Thales’in Belfast’taki üretim tesisleri, bu anlaşma ile yoğun bir çalışma dönemine giriyor. Şirket, Martlet ve Starstreak füzelerinin üretimini hızlandırmak için ek personel ve ekipman yatırımı yapacağını duyurdu. Füzelerin 3.000 metreye kadar menzile sahip olduğu ve drone’lara karşı yüksek isabet oranı sunduğu belirtiliyor. Ancak, üretim hattındaki lojistik zorluklar ve hammadde temini gibi faktörler, teslimatların planlanan takvime uygun olup olmayacağı konusunda soru işaretleri yaratıyor. Ukrayna tarafı, füzelerin ilk sevkiyatının 2026 başında gerçekleşmesini umuyor, ancak bu tarih resmi olarak doğrulanmadı.
Sivil halk üzerindeki etkiler de göz ardı edilemez. Son saldırılarda Kyiv ve Lutsk gibi şehirlerde elektrik şebekeleri zarar gördü, sığınaklara yönelen sivillerin sayısı arttı ve 15’ten fazla sivil yaralandı. Ukrayna İçişleri Bakanlığı, altyapı hasarlarının ekonomik toparlanmayı zorlaştırdığını bildirdi. Thales füzelerinin, bu tür sivil kayıpları azaltmada etkili olabileceği umulurken, halk arasında anlaşmaya yönelik iyimserlik kadar endişe de hakim. Bazı Ukraynalılar, Batı’dan gelen desteğin sürekliliği konusunda şüphelerini dile getiriyor.
Uluslararası toplumdan gelen tepkiler ise karışık. Avrupa Birliği, anlaşmayı “Ukrayna’nın savunmasına verilen önemli bir destek” olarak selamlarken, Almanya ve Fransa gibi ülkeler benzer adımlar atmaya hazırlanıyor. Ancak, Rusya’nın NATO’yu suçlayıcı açıklamaları, bölgedeki gerilimi artırabilir. Çin ve Hindistan gibi tarafsız ülkeler, bu tür silah sevkiyatlarının çatışmayı uzatabileceği uyarısında bulundu. X platformunda kullanıcılar, anlaşmayı hem umut verici hem de riskli bulan görüşler paylaşıyor; bazıları Birleşik Krallık’ın liderliğini övüyor, diğerleri ise savaşın daha da derinleşmesinden korkuyor.

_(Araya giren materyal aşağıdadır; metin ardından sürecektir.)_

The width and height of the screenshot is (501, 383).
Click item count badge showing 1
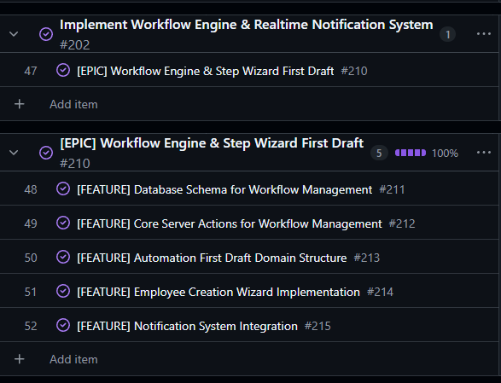coord(447,34)
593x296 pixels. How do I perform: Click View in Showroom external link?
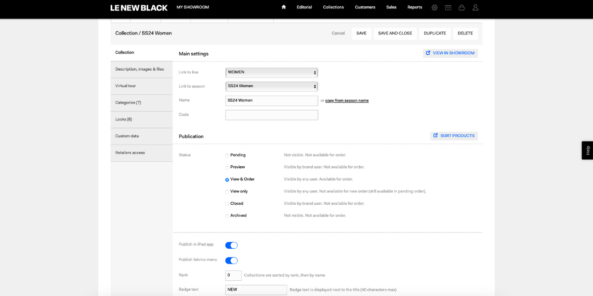(450, 53)
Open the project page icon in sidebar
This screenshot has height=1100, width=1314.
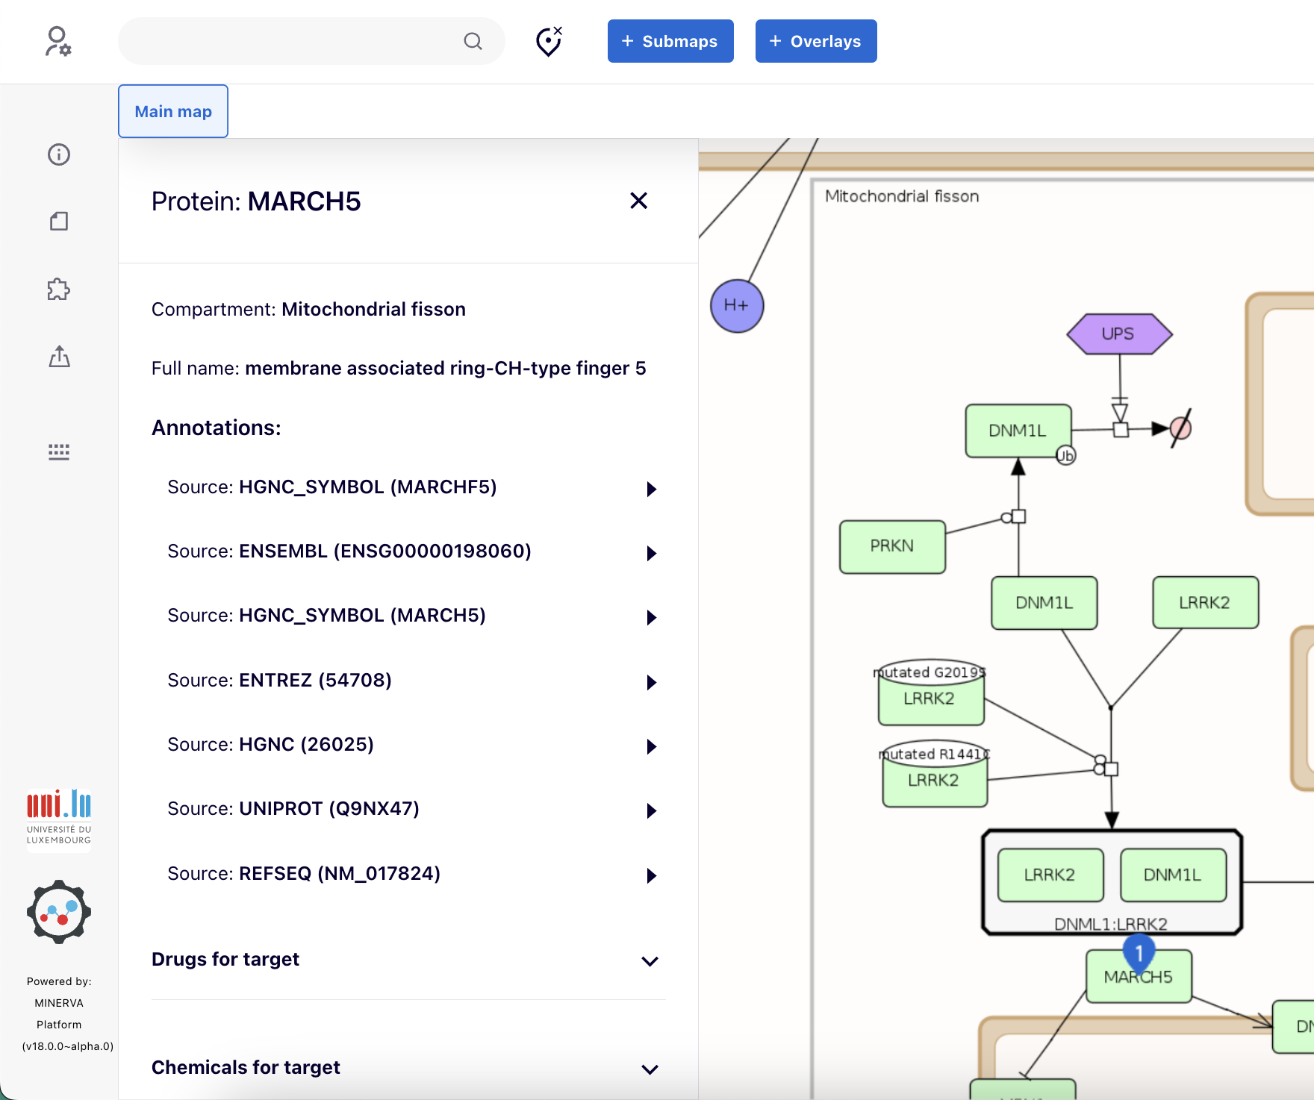point(59,221)
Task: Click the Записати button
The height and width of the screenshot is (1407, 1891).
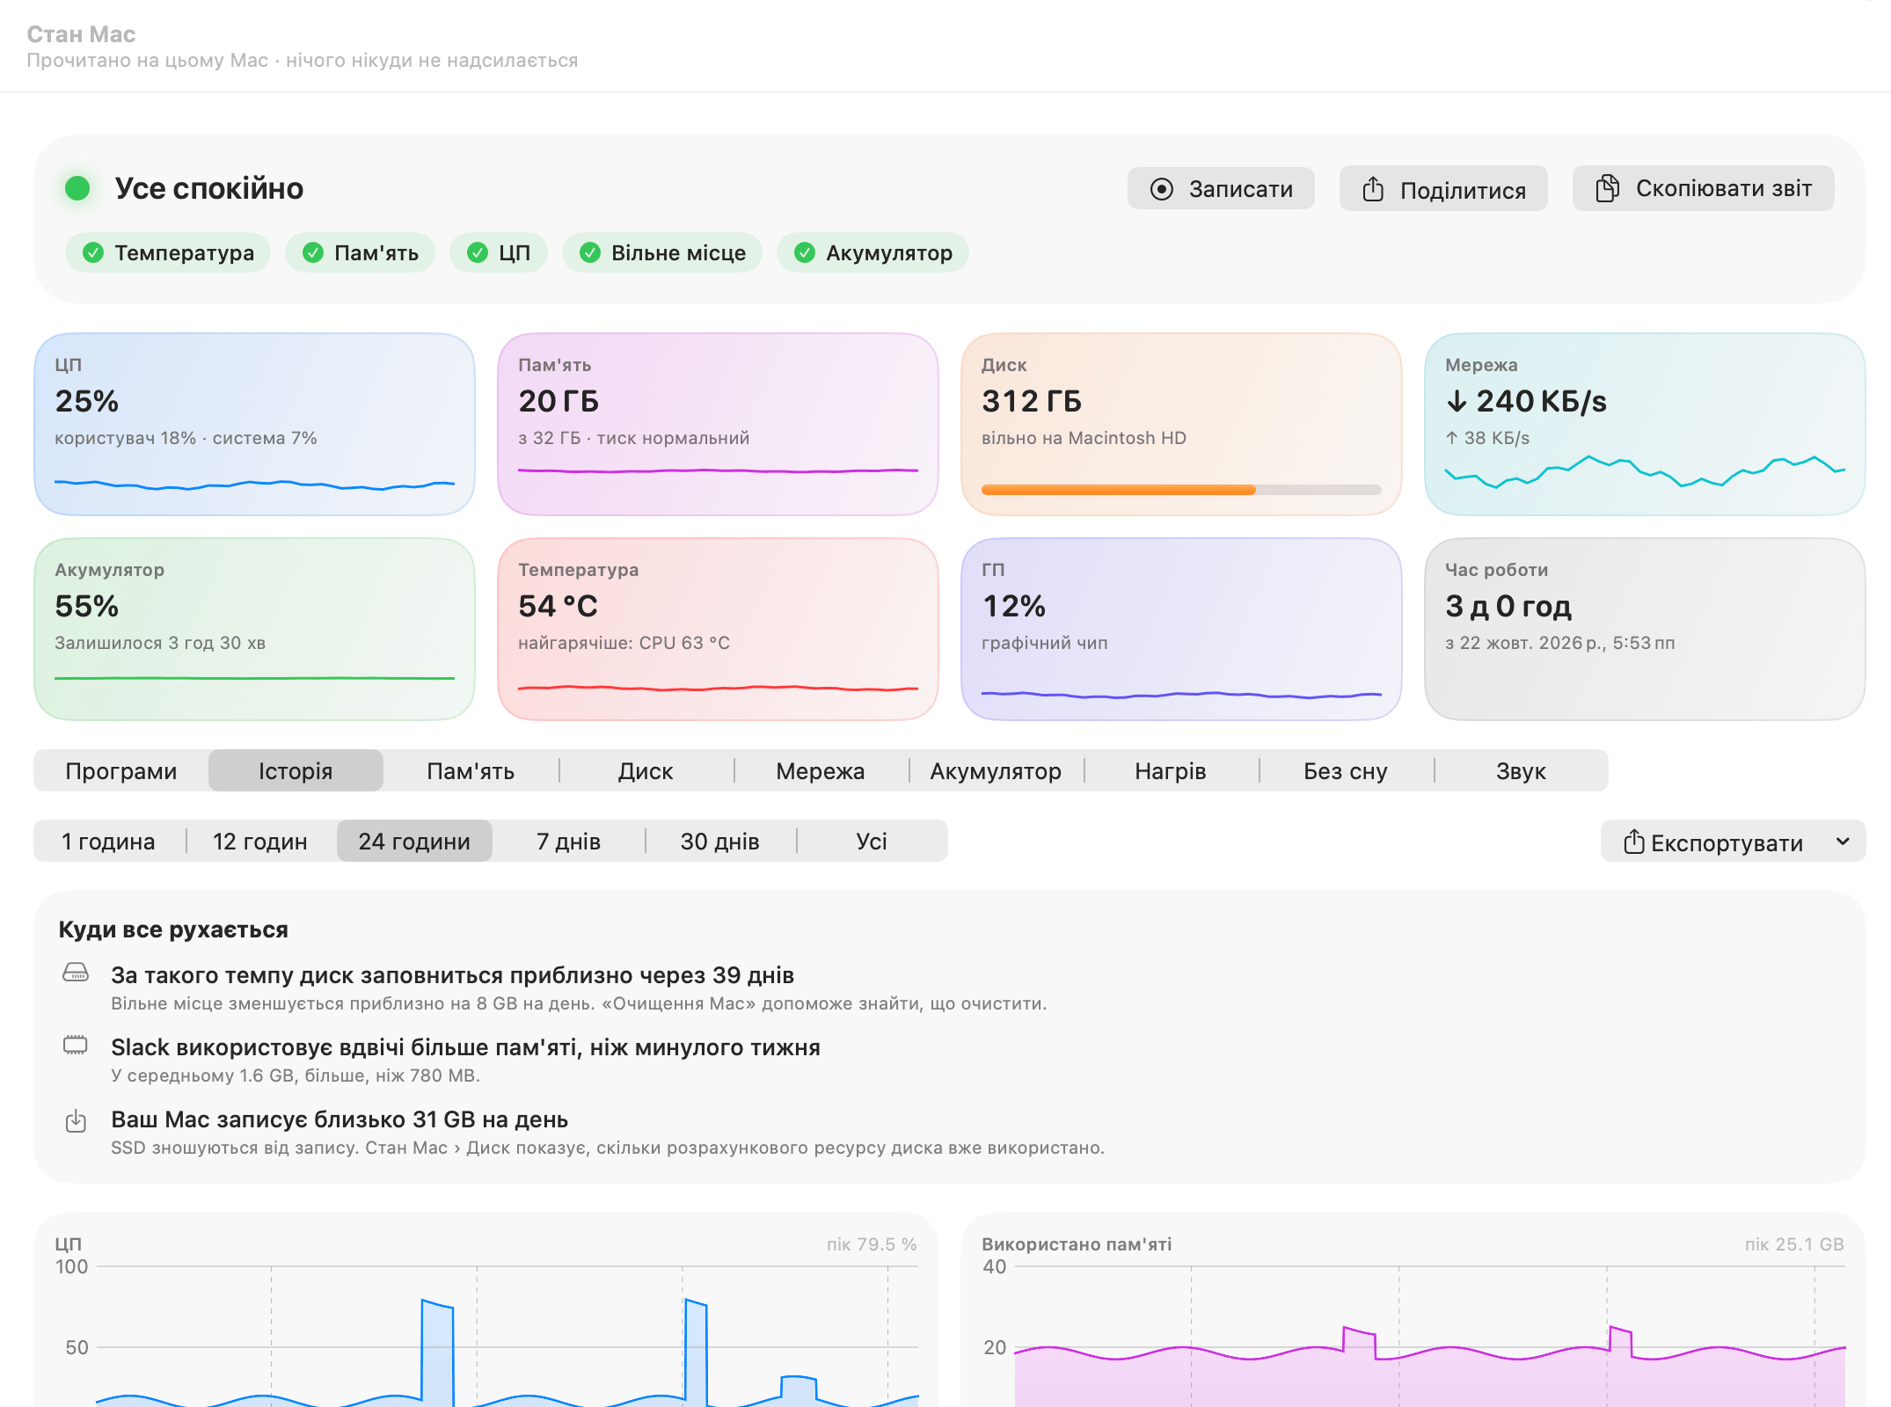Action: point(1221,189)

Anlaşmanın uzun vadeli etkileri, hem Ukrayna’nın savunma stratejisini hem de Avrupa’daki savunma iş birliğini şekillendirebilir. Ukrayna, yerli dron teknolojisiyle Thales füzelerini entegre ederek hibrit bir savunma sistemi oluşturmayı planlıyor. Bu, Batı ile iş birliğinin bir göstergesi olarak görülüyor. Ancak, Rusya’nın dron üretim kapasitesinin artması ve ABD’nin yardım politikalarındaki belirsizlik, Ukrayna’yı daha fazla Avrupa’ya bağımlı hale getirebilir. Birleşik Krallık’ın bu anlaşmayla savunma sanayiinde liderlik rolü üstlenmesi, Avrupa’da yeni bir savunma ittifakının temellerini atabilir.

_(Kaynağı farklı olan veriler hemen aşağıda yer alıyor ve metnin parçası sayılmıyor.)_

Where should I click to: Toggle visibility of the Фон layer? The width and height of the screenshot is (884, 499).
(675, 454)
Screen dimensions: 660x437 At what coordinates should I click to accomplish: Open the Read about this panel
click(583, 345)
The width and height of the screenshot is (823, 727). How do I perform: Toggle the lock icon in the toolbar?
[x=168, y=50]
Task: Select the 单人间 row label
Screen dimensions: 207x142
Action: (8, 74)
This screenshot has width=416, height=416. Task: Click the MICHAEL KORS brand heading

Uzmanlar, Thales füzelerinin etkili olabilmesi için eğitim ve lojistik desteğin kritik olduğunu vurguluyor. Ukrayna ordusunun bu sistemleri hızlıca entegre edebilmesi için Birleşik Krallık’tan ek teknik yardım talebinde bulunulması bekleniyor. Ayrıca, füzelerin bakım ve yenileme süreçlerinin maliyetinin kim tarafından karşılanacağı da belirsizliğini koruyor. Bu durum, anlaşmanın sürdürülebilirliği konusunda tartışmalara yol açabilir.
Öte yandan, çevre grupları anlaşmanın çevresel etkilerine dikkat çekiyor. Belfast’taki üretim tesislerinin artan faaliyetleri, karbon emisyonlarını artırabilir ve yerel ekosisteme zarar verebilir. Ukrayna’da ise savaşın yol açtığı çevre kirliliği, Thales füzelerinin kullanımının ekolojik sonuçlarını gündeme getiriyor. Bu eleştiriler, savunma politikalarının çevresel boyutlarını tartışmaya açıyor.

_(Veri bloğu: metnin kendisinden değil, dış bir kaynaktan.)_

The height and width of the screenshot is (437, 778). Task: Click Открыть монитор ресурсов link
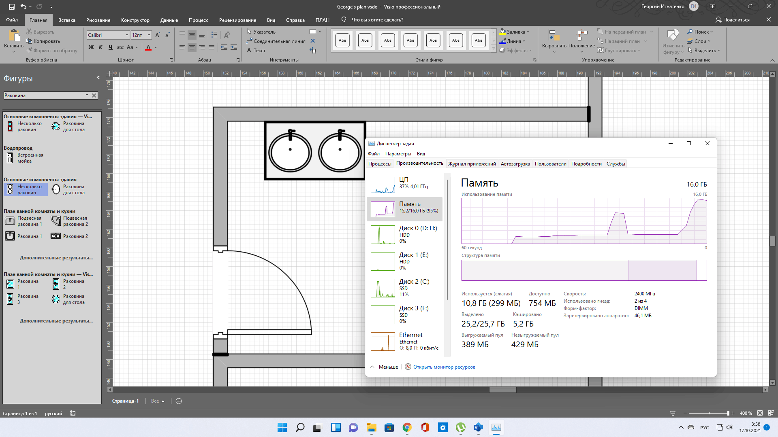(444, 367)
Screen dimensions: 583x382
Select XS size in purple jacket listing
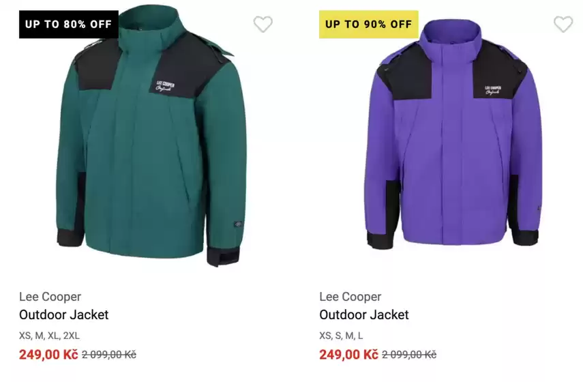pyautogui.click(x=325, y=336)
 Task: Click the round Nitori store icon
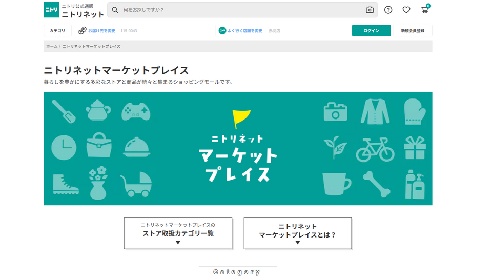(222, 31)
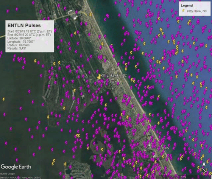This screenshot has height=179, width=212.
Task: Click the yellow Kitty Hawk pushpin marker
Action: coord(99,76)
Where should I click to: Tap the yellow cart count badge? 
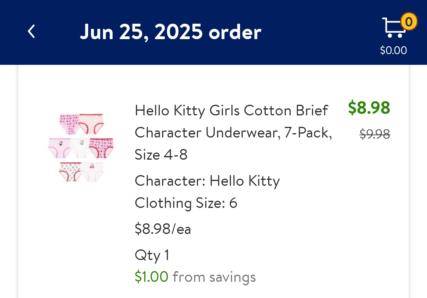[409, 21]
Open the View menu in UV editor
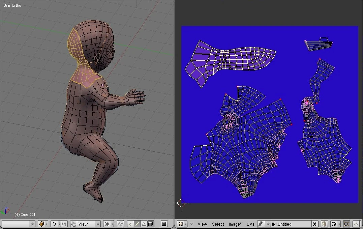 coord(202,224)
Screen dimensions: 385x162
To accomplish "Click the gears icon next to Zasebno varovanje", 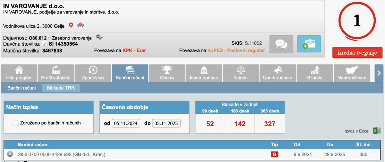I will coord(99,37).
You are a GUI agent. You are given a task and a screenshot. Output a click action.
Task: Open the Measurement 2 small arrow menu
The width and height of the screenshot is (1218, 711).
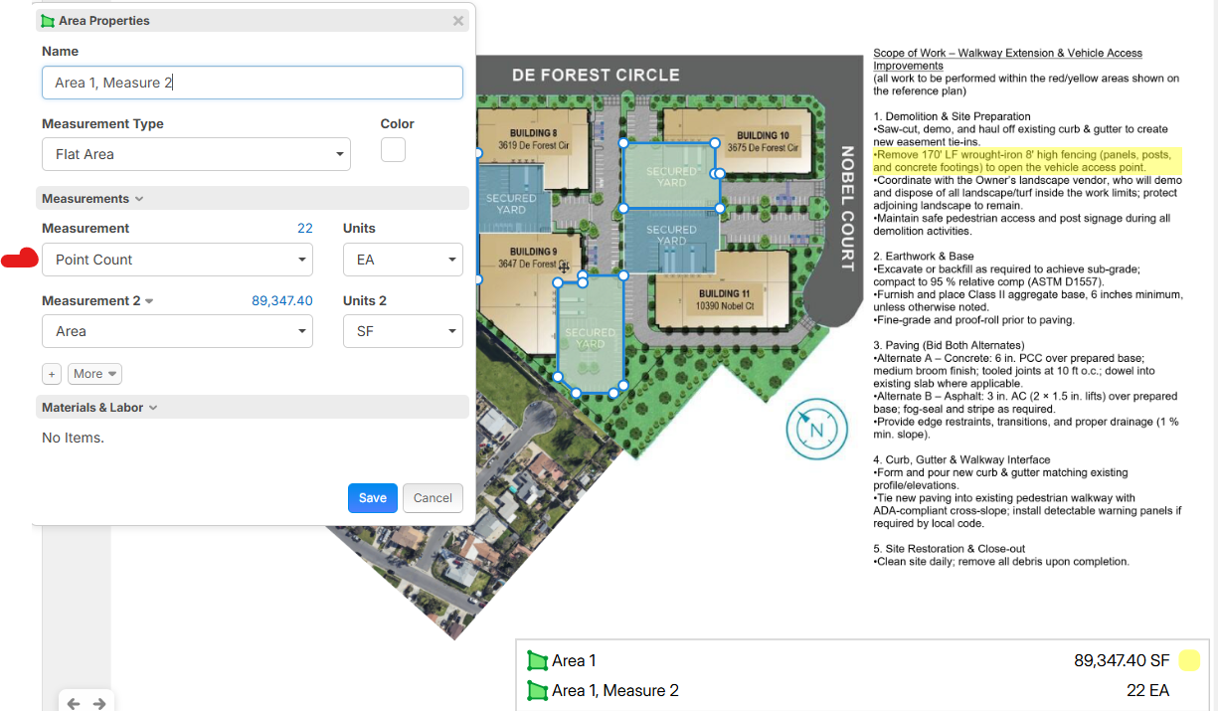coord(149,301)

Sonuç olarak, Ukrayna ve Birleşik Krallık arasındaki Thales anlaşması, savaşın seyrini değiştirebilecek potansiyele sahip bir adım olarak görülüyor. Ancak, üretim kapasitesi, teslimat zamanlaması ve Rusya’nın tepkileri gibi unsurlar, bu anlaşmanın başarısını belirleyecek. Zelenskyy’nin uluslararası toplumdan daha fazla destek talebi, barış sürecinin hızlandırılması için bir çağrı niteliği taşıyor. Bu anlaşma, Ukrayna’nın direncini güçlendirse de, çatışmanın sona ermesi için diplomatik çabaların da eşlik etmesi gerektiği açıkça ortada.
Yorum & Analiz
Thales ile imzalanan bu anlaşma, Ukrayna’nın hava savunmasını güçlendirme yolunda önemli bir adım, ancak başarı şansı birkaç kritik faktöre bağlı. Rusya’nın dron ve füze saldırılarının yoğunluğu, Thales füzelerinin etkinliğini test edecek; eğer üretim ve teslimatlar gecikirse, Ukrayna’nın acil ihtiyaçları karşılanamayabilir. Birleşik Krallık’ın ekonomik kazanımlar elde etme hedefi anlaşılabilir, fakat bu, Ukrayna’nın savaş yükünü hafifletmekten çok stratejik bir hamle olarak da yorumlanabilir.
ABD’nin yardım politikalarındaki belirsizlik, Birleşik Krallık’ı bu anlaşmayla öne çıkmaya itmiş gibi görünüyor. Ancak, Trump’ın 10 Patriot füzesi sözü, Thales anlaşmasının gölgesinde kalabilir ve Ukrayna’yı Avrupa’ya daha fazla bağımlı hale getirebilir. Rusya’nın sert tepkisi, NATO ile gerilimi artırabilir; bu da Avrupa’daki savunma iş birliğini güçlendirebilir, fakat aynı zamanda çatışmayı genişletebilir. X’teki karışık görüşler, halkın hem umut hem de şüphe taşıdığını gösteriyor; bu, Batı desteğinin sürekliliğine olan güvenin sarsıldığını ima edebilir.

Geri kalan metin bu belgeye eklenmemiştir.